From 099a6b606f8a14a1a28c0ee7dfd1118e2f79607f Mon Sep 17 00:00:00 2001
From: Benjamin Brock <benjamin.brock@intel.com>
Date: Thu, 12 Mar 2026 21:50:27 +0000
Subject: [PATCH 09/17] ishmem4py: add torch xpu symmetric tensors

---
 CMakeLists.txt                           |   2 +
 ishmem4py/CMakeLists.txt                 |  54 ++++++
 ishmem4py/csrc/ishmem4py_torch.cpp       |  68 +++++++
 ishmem4py/python/ishmem4py/_common.py    |  42 ++++-
 ishmem4py/python/ishmem4py/core.py       |  32 ++++
 ishmem4py/python/ishmem4py/torch.py      | 227 +++++++++++++++++++++++
 ishmem4py/python/pyproject.toml          |   3 +
 ishmem4py/test/torch_ring_tensor_test.py |  57 ++++++
 ishmem4py/test/torch_tensor_test.py      |  52 ++++++
 9 files changed, 530 insertions(+), 7 deletions(-)
 create mode 100644 ishmem4py/csrc/ishmem4py_torch.cpp
 create mode 100644 ishmem4py/python/ishmem4py/torch.py
 create mode 100644 ishmem4py/test/torch_ring_tensor_test.py
 create mode 100644 ishmem4py/test/torch_tensor_test.py

diff --git a/CMakeLists.txt b/CMakeLists.txt
index ab6e2ba..add742b 100644
--- a/CMakeLists.txt
+++ b/CMakeLists.txt
@@ -28,6 +28,7 @@ option(BUILD_PERF_TESTS "Build performance tests" FALSE)
 option(BUILD_EXAMPLES "Build examples" FALSE)
 option(BUILD_APPS "Build apps" FALSE)
 option(BUILD_PYTHON_BINDINGS "Build Python bindings" FALSE)
+option(ISHMEM4PY_BUILD_TORCH_INTEROP "Build optional Torch/XPU interop for ishmem4py" FALSE)
 option(BUILD_CMAKE_CONFIG "Build CMake config files" TRUE)
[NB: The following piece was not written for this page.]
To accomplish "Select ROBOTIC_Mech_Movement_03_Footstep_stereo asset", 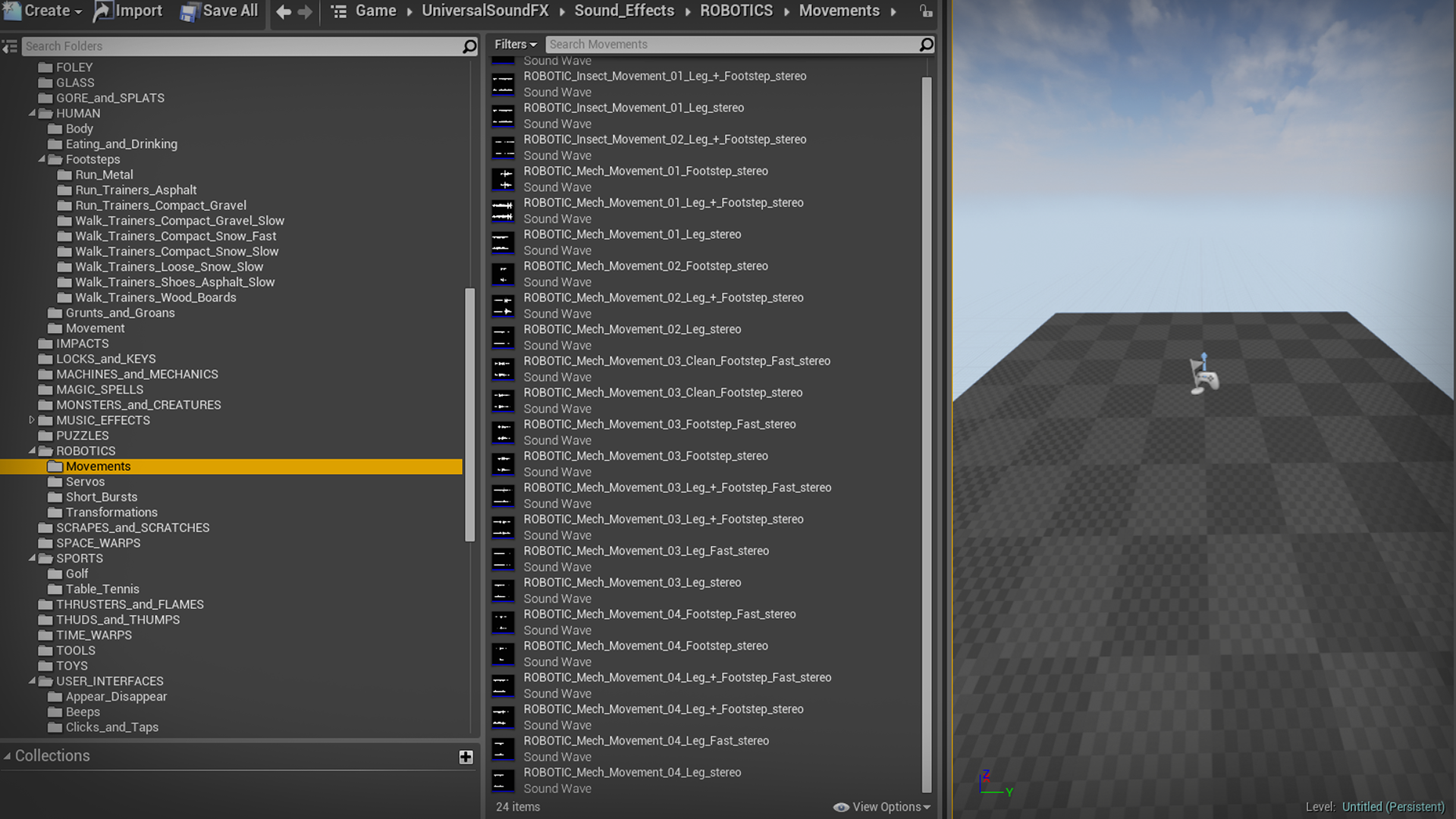I will (x=646, y=456).
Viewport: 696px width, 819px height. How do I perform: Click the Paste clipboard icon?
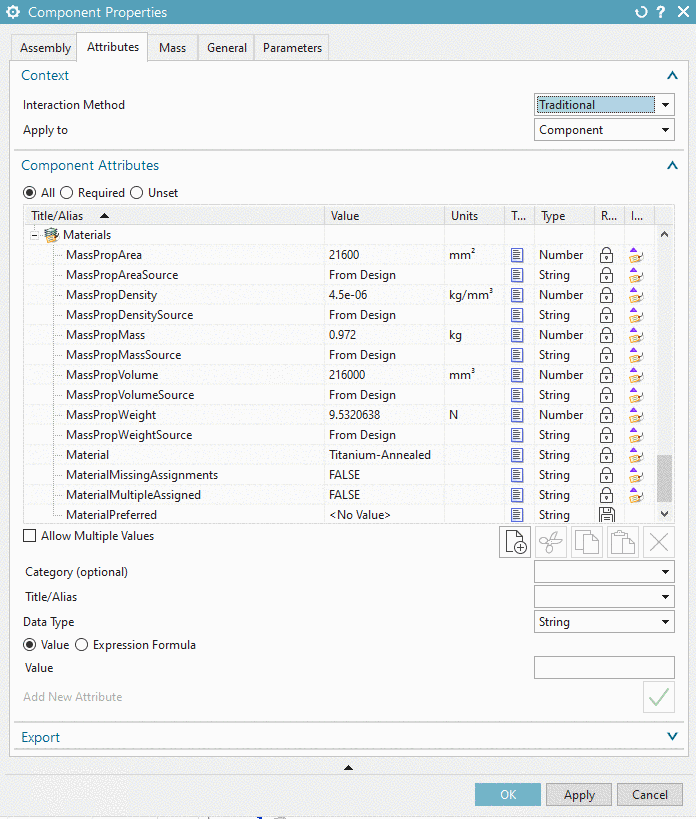click(x=623, y=542)
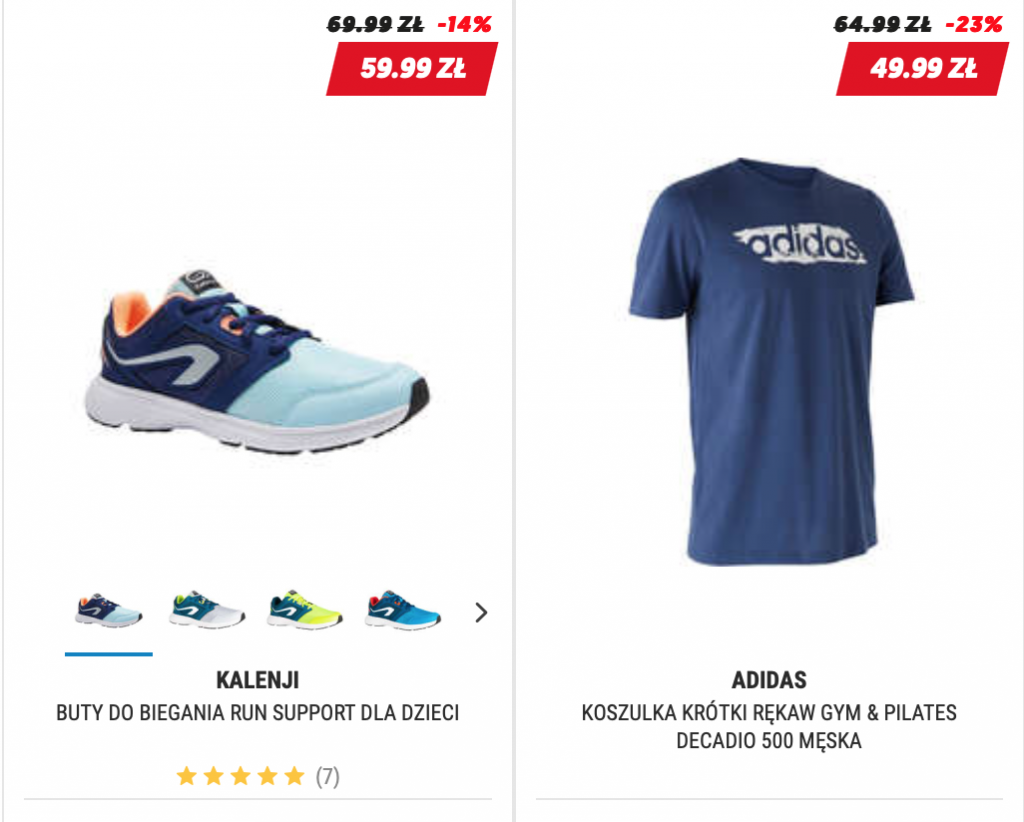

 option(ENABLE_ERROR_CHECKING "Validate API inputs" FALSE)
 option(ENABLE_DLMALLOC "Enable dlmalloc for shared heap" TRUE)
@@ -81,6 +82,7 @@ message(STATUS "Build performance tests:     ${BUILD_PERF_TESTS}")
 message(STATUS "Build examples:              ${BUILD_EXAMPLES}")
 message(STATUS "Build apps:                  ${BUILD_APPS}")
 message(STATUS "Build Python bindings:       ${BUILD_PYTHON_BINDINGS}")
+message(STATUS "ishmem4py Torch interop:     ${ISHMEM4PY_BUILD_TORCH_INTEROP}")
 message(STATUS "Build CMake configs:         ${BUILD_CMAKE_CONFIG}")
 message(STATUS "Enable input validation:     ${ENABLE_ERROR_CHECKING}")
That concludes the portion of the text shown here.